If unable to replant immediately:
  • Store the tooth in a watertight container and cover it with cold milk, Hank's balanced salt solution, or the child's saliva; do not store the tooth in the child's mouth or in tap water
  • Place the container on ice and obtain emergency dental careΔ
Other dental injuries
Remove very loose or dangling primary (baby) teeth*
Permanent tooth with extrusion >3 mm or luxation with malocclusion: emergency referral to a dentist or oral surgeon, ideally within 2 hours, for repositioning and splinting
Urgent referral to dental or oral surgery (within 24 to 48 hours) for patients with:
  • Primary tooth with extrusion >3 mm or luxation with malocclusion
  • Intruded primary (baby) teeth
  • Fractured tooth with dental pulp exposure (bleeding from central core of the tooth, pain at rest or with exposure to cold or hot liquids)
  • Fractured permanent tooth; whenever available, permanent tooth fragments may be reattached
  • Suspected dental root or alveolar fracture (loose tooth or segment with multiple loose teeth)
Other considerations
Provide tetanus prophylaxis, as needed
Give antibiotic prophylaxis for bacterial endocarditis to susceptible patients undergoing invasive dental procedures§
For suspected child abuse, complete mandated reporting and ensure comprehensive child abuse evaluation in consultation with a multidisciplinary child abuse team
This rapid overview provides guidance on emergency first aid for an avulsed tooth and timing of referral for other dental injuries. It is intended to be used with other UpToDate content; refer to UpToDate topics on dental injuries in children.

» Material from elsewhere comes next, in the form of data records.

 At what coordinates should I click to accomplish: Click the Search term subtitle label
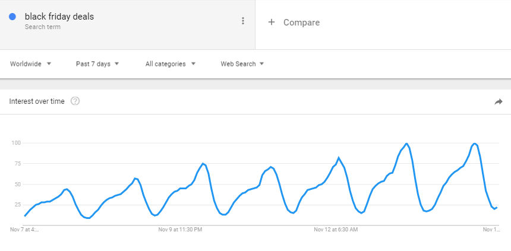click(x=42, y=27)
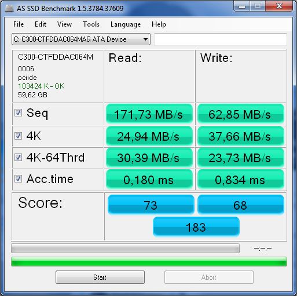Click the AS SSD Benchmark title bar icon
Screen dimensions: 297x296
[9, 8]
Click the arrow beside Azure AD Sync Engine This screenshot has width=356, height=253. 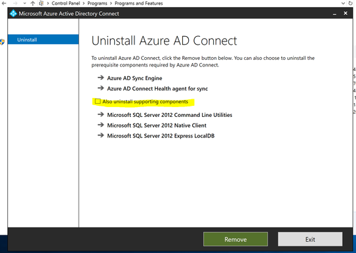pos(100,78)
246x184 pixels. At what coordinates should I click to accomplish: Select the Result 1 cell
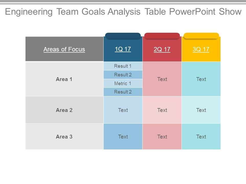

* Permanent teeth do not typically erupt before six years of age and are larger than primary teeth. Permanent incisors have a serated edge; primary incisors have a smooth edge. if unsure, also ask the parent/primary caregiver if the child has previously shed a tooth at the avulsed tooth site.

¶ Associated findings concerning for child abuse include:
  • Absent or implausible history
  • Torn upper labial frenula or labial sulcus (especially a nonambulatory infant)
  • Subconjunctival hemorrhage
  • Any bruise in an infant <6 months old
  • Bruising of the torso, ear (including behind the ear), neck, angle of the jaw, or face (especially cheek or eyelid)
  • Patterned bruise (eg, hand print, belt, loop mark, bite mark, or other object

Patients with these findings warrant evaluation in consultation with a child abuse specialist and reporting to Child Protections Services according to local legal requirements. For more information, refer to UpToDate content on recognition, diagnosis, management, and reporting of child abuse.

Δ Emergency dental care is often more rapidly available at a dentist's or oral surgeon's office rather than an emergency department.

◊ Update tetanus status as needed for patients with avulsed teeth, contaminated wounds, or deep intraoral lacerations.

§ Refer to UpToDate content on antibiotic prophylaxis for bacterial endocarditis.